**Brief:** Restate exactly, and only, the lines from the one containing "Select the 可 reply bubble" through the end of the entries, keeping both endpoints.

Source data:
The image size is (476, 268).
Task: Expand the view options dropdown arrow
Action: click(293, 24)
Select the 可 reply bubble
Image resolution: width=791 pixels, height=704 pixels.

**Output of the task:**
Select the 可 reply bubble
Image resolution: width=791 pixels, height=704 pixels.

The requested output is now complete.